• Directions:
• a. Reproduce word for word the passage on insurance fraud in Europe, from "In view of these" to "the insurance industry.".
• b. Extend the article on insurance fraud in Europe, starting right after its last sentence.

• Excerpt provided:
Insurers in Europe have experienced fraud on an increasing scale in their claims processing over recent years. Insurance Europe, the European (re)insurance federation, estimates that the total from all cases of fraud – both detected and undetected – amounts to 10 percent of overall claims expenditure in Europe. In the UK, the association ABI UK Insurance regularly publishes savings from fraud management, and cites the sum of GBP 1.1 billion in 2012 as the highest figure ever recorded (ABI UK Insurance Facts 2013). Italy’s politicians have already picked up on the topic and are demanding countermeasures from the insurance industry because insurance fraud – both unorganized and professional – is one of the reasons why Italy’s motor insurance premiums have risen to the highest levels in the EU. In Germany, too, insurance fraud has risen to a degree that causes great concern. The German Insurance Association GDV estimates that one in ten claims reported can be put down to insurance fraud, generating overall losses of EUR 4 billion. Insurance fraud is widely considered to be a peccadillo – many of the perpetrators do not even have a bad conscience.
In view of these developments, insurers need to act swiftly and decisively with specific counteractions to realize the still untapped potential from optimized fraud management as well as to reduce a potential competitive disadvantage compared to other insurers. This is not just about providing protection for honest insurance customers, but also to fend off the danger of anti-selection by fraudsters. If fraud is not fought more effectively across the board, fraudsters will turn their attention to companies that do not defend themselves so well. In some European countries such as the UK or Spain, joint initiatives of the entire sector against industry fraud are under way. An industry-wide database has been established in the UK, for instance, with comprehensive data sets on identified fraudsters and a dedicated department at Scotland Yard, financed by the insurance industry.

• Items:
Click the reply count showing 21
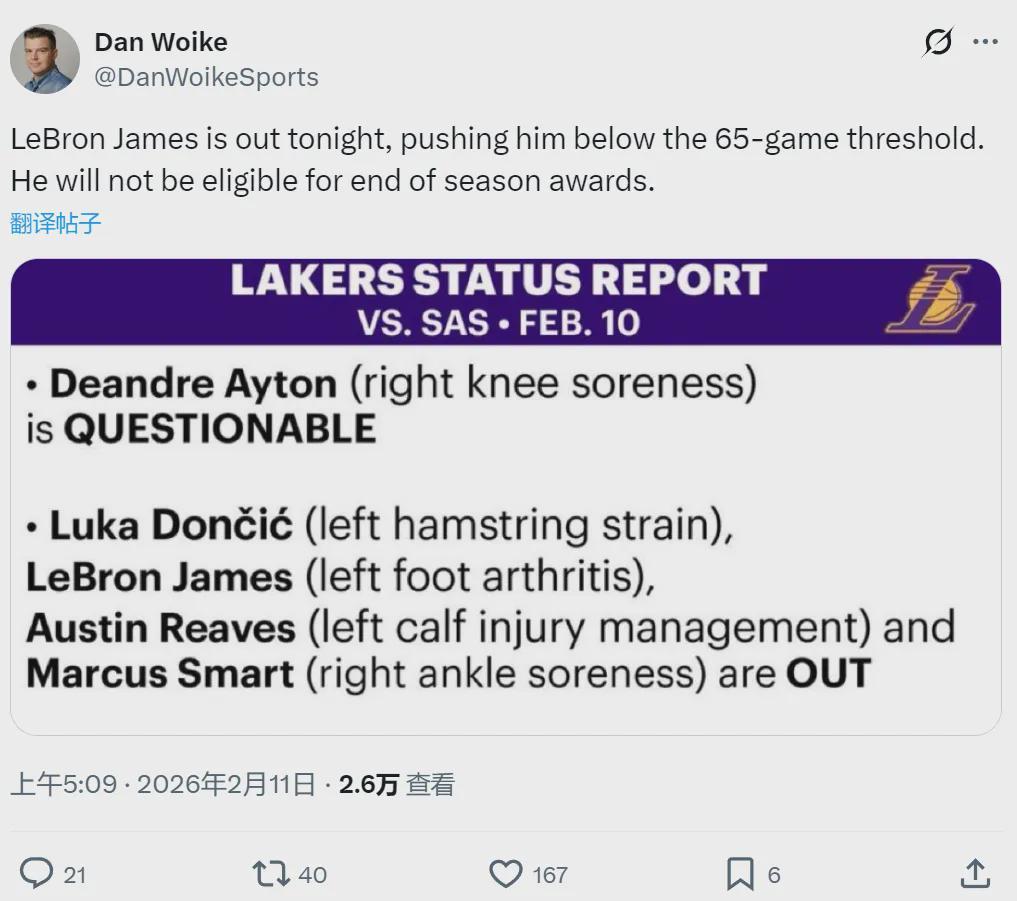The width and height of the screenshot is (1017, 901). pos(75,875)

--

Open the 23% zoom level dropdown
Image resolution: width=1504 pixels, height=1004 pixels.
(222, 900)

• Set of answers:
• a.
In view of these developments, insurers need to act swiftly and decisively with specific counteractions to realize the still untapped potential from optimized fraud management as well as to reduce a potential competitive disadvantage compared to other insurers. This is not just about providing protection for honest insurance customers, but also to fend off the danger of anti-selection by fraudsters. If fraud is not fought more effectively across the board, fraudsters will turn their attention to companies that do not defend themselves so well. In some European countries such as the UK or Spain, joint initiatives of the entire sector against industry fraud are under way. An industry-wide database has been established in the UK, for instance, with comprehensive data sets on identified fraudsters and a dedicated department at Scotland Yard, financed by the insurance industry.

• b.
The European insurance industry has a way to go on fighting fraud
Many European insurers do have fraud management systems in place. Compared with the demands of professional fraud prevention and protection, however, the industry is largely still in its starting blocks. It definitely cannot match the sophistication of those it is fighting, some of whom are highly professional.
McKinsey conducted a benchmarking initiative at the end of 2013/beginning of 2014 in Germany and Austria to determine the status of fraud management in the insurance industry. McKinsey has used these results to identify the common pitfalls in the fraud management capabilities of European insurers, which fall into five broad categories as follows:
- Not in the focus of top management. Many insurers view fraud management more as a specialist than a top management topic. They also often assume that the share of potential fraudsters is below average due to careful underwriting and application checking processes at their own company. This often leads to high tolerance in the event of a claim, even if statements are clearly contradictory. In most countries, it is the exception rather than the rule for fraud management to be positioned as a top management topic, and for the level of tolerance to be defined as zero in the interests of customers who are honest.
- Limited importance of fraud in operational claims processing. Usually a clear focus on the topic of fraud is also lacking in individual claims organizations, and staff barely exchange notes. Alongside tools for the automatic recognition of fraud, systematic manual recognition via checklists, fraud manuals or the like has proven especially effective, and can be implemented fast. However, claims handlers responsible for manual fraud recognition are often under heavy pressure from the high efficiency demands they come under from their claims departments. The principle of having one claims file processed by several clerks is often the norm, too. Both techniques make it harder to effectively recognize and fight fraud. Even comparatively simple aids such as checklists or lists of guidelines can lead to considerably better results without increasing the workload.
- Insufficient specialization. Suspicious cases are sometimes processed by fraud specialists who largely work as normal claims handlers. Having dual roles as fraud investigator and claims handler leads to more limited specialization and insufficient focus on fraud management – particularly if the claims division is very busy and a backlog needs processing. It is international best practice to use dedicated fraud specialists with specific skills (such as former police detectives).
- Hardly any modern investigation methods. The success of fraud investigators does not just depend on specialization, but also on the choice of investigative methods used. Cognitive interviews are one example. These specialized interview techniques are already being used to determine the credibility of claims reports with great economic success in the UK and southern Europe, but are rarely used elsewhere in Europe. The honesty of the subject being questioned can be evaluated in cognitive interviews using sophisticated interrogation techniques and psychological principles.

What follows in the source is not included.